Doveva essere «un meccanismo per facilitare i rapporti tra società e tifosi», questo continuano a ripetere della tessera del tifoso all’Osservatorio per le manifestazioni sportive del Viminale. Ma in realtà non è mai stato così. Tanto che le società di sono inventate di tutto, arrivando anche a fare «della falsa comunicazione». 

Away card All’Osservatorio le away card non hanno mai rappresentato un problema ma si dovevano riempire di contenuto. «Le società sportive – dicono al Viminale – hanno il diritto di sfruttare anche in chiave marketing le tessere, ma devono ricordare che hanno anche una “responsabilità sociale” e soprattutto devono finalmente chiarire il loro rapporto con gli ultrà». La Roma «ha pagato con multe pesanti la gestione di queste card e ora si trova anche a dover giocare con la curva chiusa la prima in casa (con rischi sull’ordine pubblico, ndr )». Il club giallorosso rischia addirittura la revoca delle away card. 

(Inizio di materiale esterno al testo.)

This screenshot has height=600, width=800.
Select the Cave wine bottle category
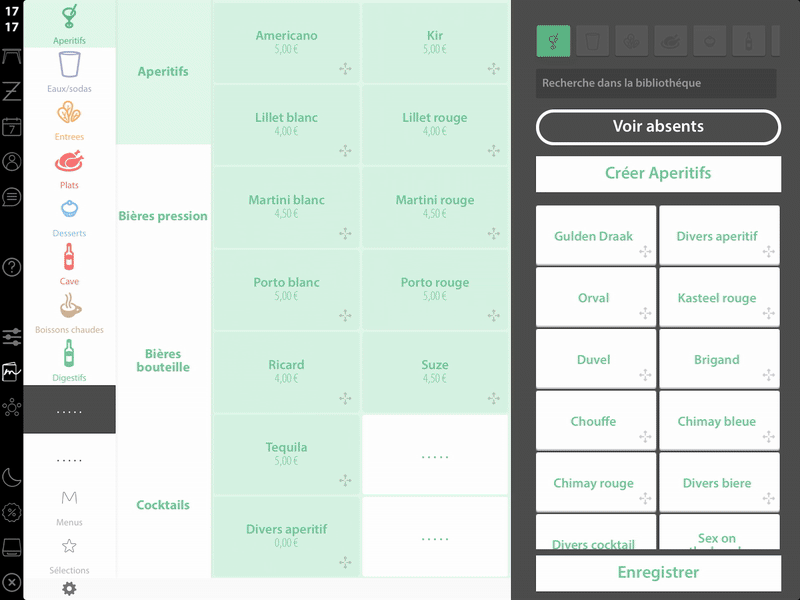69,265
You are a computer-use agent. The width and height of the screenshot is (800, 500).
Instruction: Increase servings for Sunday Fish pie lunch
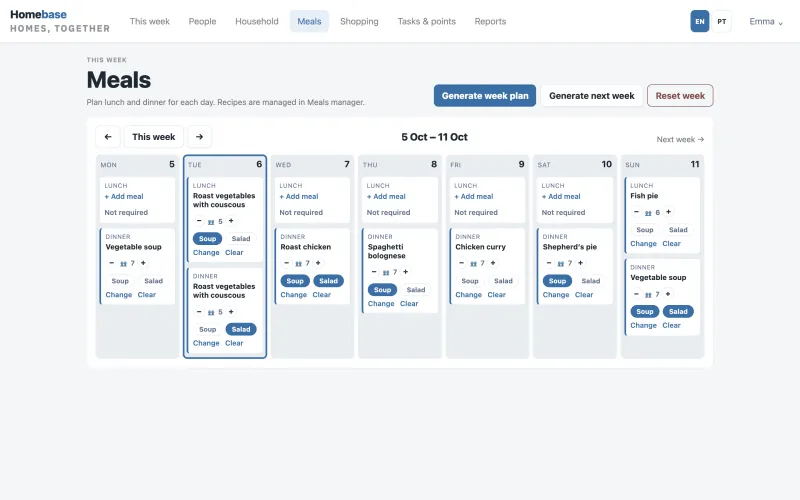click(668, 212)
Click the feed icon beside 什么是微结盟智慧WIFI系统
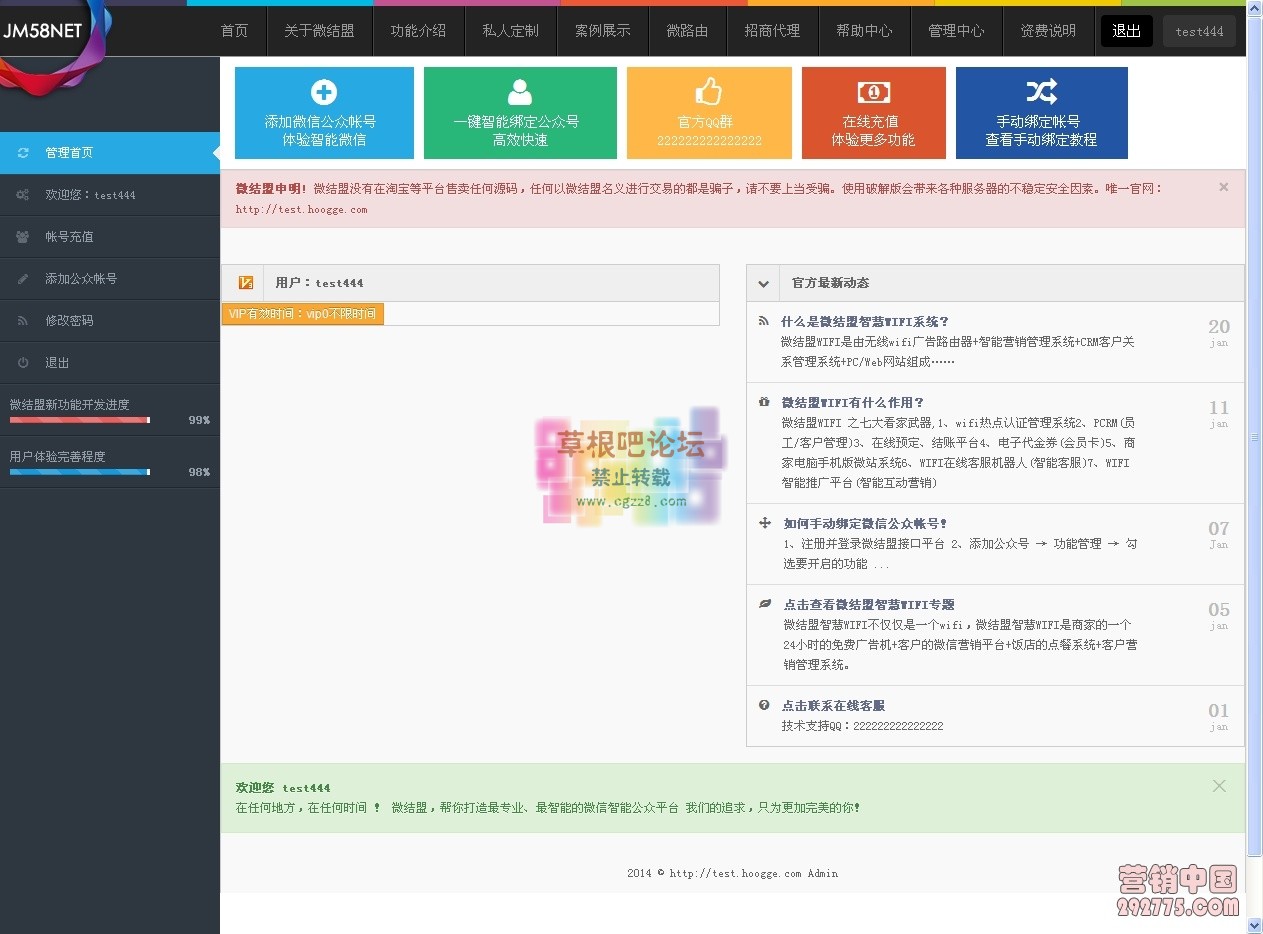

Biglietti nominali La vera svolta, comunque, non è stata la nascita della tessera del tifoso, ma l’introduzione del biglietto nominale. Da quel momento per accedere agli stadi è necessario essere «riconosciuti». E questo indubbiamente crea più problemi e allunga code ai botteghini. Ma cosa differenzia tessera del tifoso, away card, abbonamenti, biglietti nominali? Nulla. «Tutti devono essere compatibili con il sistema della tessera del tifoso», spiegano all’Osservatorio. Insomma non si tratta di chiamarle in modo diverso: la tessera del tifoso serve per accedere in trasferta al settore ospiti, l’abbonamento è di fatto una tessera del tifoso, la away card è una tessera ricaricabile, il biglietto singolo è sempre (anche gli omaggi) nominale.